Sergey Serdyuk Jr.

Sergey Serdyuk

Head Winemaker

Dacha Serdyuka Novocherkassk , Rostov 🇷🇺

Sergey Serdyuk Jr. grew up watching his father wait—a decade for licensing, years for vines to mature, a lifetime for regulations to catch up with conviction. Now the trained Magarach viticulturist leads production at Dacha Serdyuka, making wine the only way he knows: with nothing added, nothing compromised.

Transformation Arc

2003 Father produces first vintage
Witnesses father's first winemaking attempt after 100 bottles of purchased wine turned to vinegar
Catalyst
2016 Graduates viticulture program
Completes training at Pukhlyakovsky Agricultural College as agronomist-viticulturist alongside twin Alexey
Breakthrough
2016-2018 Studies at Magarach Institute
Advanced winemaking training at Crimea's prestigious institute
Breakthrough
2018 Historic license received
Family receives Russia's farmer winemaking license after 10+ years—"You can't imagine what joy this is!"
Triumph
2020 Assumes head winemaker role
Takes over primary winemaking duties as father retires from corporate work to focus on the winery
Triumph

The Weight of Waiting #

Sergey Serdyuk Jr. learned patience before he learned winemaking. As a child, he watched his father build a winery that couldn’t legally sell wine—producing award-winning bottles year after year while bureaucracy slowly, grudgingly evolved. By the time the family received Russia’s farmer winemaking license in 2018, Sergey Jr. had absorbed something more valuable than technique: the conviction that principles outlast systems.

Sergey Serdyuk Jr.

“You can’t imagine what joy this is!” he announced when the license finally arrived. “We’ve been working toward this for more than 10 years. And we believed, despite everything.”

From Student to Steward #

Unlike his father, who came to winemaking through a collector’s humiliation (100 bottles turning to vinegar), Sergey Jr. approached it through formal education. He and twin brother Alexey graduated from Pukhlyakovsky Agricultural College in 2016 as agronomist-viticulturists, then Sergey continued to Crimea’s prestigious Magarach Institute for advanced training.

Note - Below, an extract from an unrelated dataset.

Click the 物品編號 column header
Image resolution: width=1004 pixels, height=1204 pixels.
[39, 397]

But the education that mattered most happened at home. The family’s core principles—maximum naturalness, complete rejection of sulfur dioxide, wild yeast fermentation only, no filtration—were established by his father “many years ago.” Sergey Jr. inherited not just a winery but a philosophy.

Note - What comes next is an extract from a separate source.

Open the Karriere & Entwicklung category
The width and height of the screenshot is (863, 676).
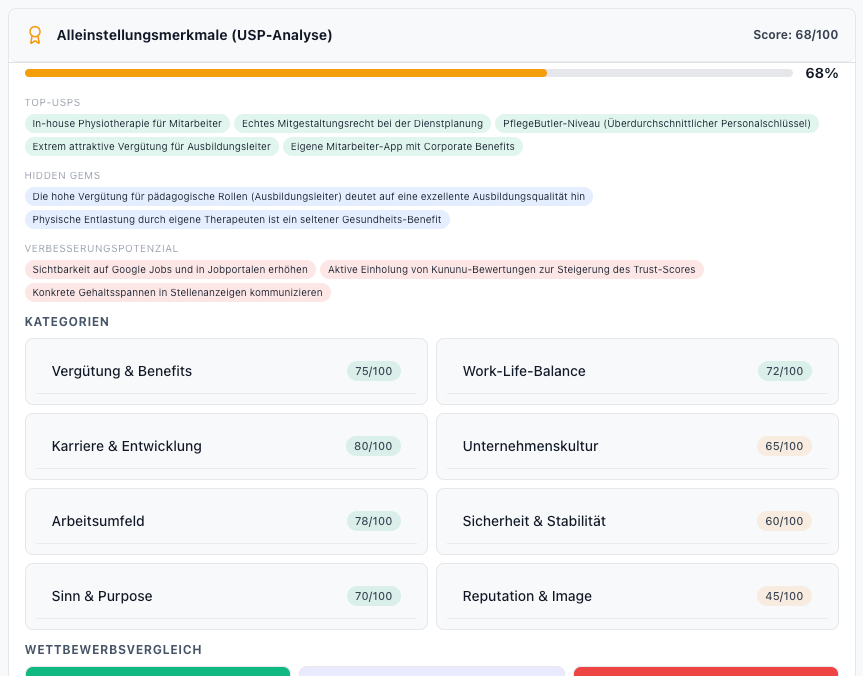226,446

Making Wine “As If For Ourselves” #

The zero-sulfite commitment isn’t marketing. It’s practical necessity elevated to principle.

“We don’t have the volume to produce two lines of wine—one for sale and one for ourselves,” Sergey Jr. explains. “So we have to produce all the wine as if for ourselves.”

In their wine, besides grape juice, there is nothing—no stabilizers, no gelatin, no bentonite. The family calls it “Kazachiy style” (Cossack style) winemaking: Caucasian oak barrels with light toast, wild fermentation, and the patience to let time do what additives cannot.

Division of Labor #

The three Serdyuk brothers divide responsibilities precisely. Denis, the oldest, handles documentation and business administration as head of the peasant farm enterprise (KFH). Sergey Jr. serves as head winemaker. Twin Alexey manages production, marketing, and public appearances—the brothers have traveled for tastings “from Kamchatka to Kaliningrad” and are described at wine events as “noisy and rowdy.”

The contrast between the twins’ public exuberance and their quiet, uncompromising production methods captures something essential about Dacha Serdyuka: joy expressed through discipline.

The Luxury of Purity #

The family acknowledges their privilege openly. Their father’s corporate career meant they never faced the pressure that corrupts most small producers.

“We were very lucky,” they admit. “Father was the main and only investor in our winery. Therefore, we didn’t have to rack our brains about how to achieve profitability or how to reduce the cost of wine—which equals ruining the wine itself.”

This financial cushion enabled what commercial pressure typically destroys: philosophical consistency. By 2021, annual production stabilized at approximately 10,000 bottles—a ceiling the family maintains deliberately, prioritizing purity over scale.

Legacy Forward #

For Sergey Jr., the winery represents something rare in Russian business: continuity without compromise. His father dreamed of “leaving something to descendants.” Those descendants are now running the operation, making wine exactly as they were taught—as if for themselves, with nothing added, nothing compromised.

The 200 bottles his father lays down for each grandchild will eventually be made by Sergey Jr.’s hands. The philosophy those bottles represent was shaped by his father’s decade of waiting. The joy of finally being licensed—“despite everything”—belongs to both generations equally.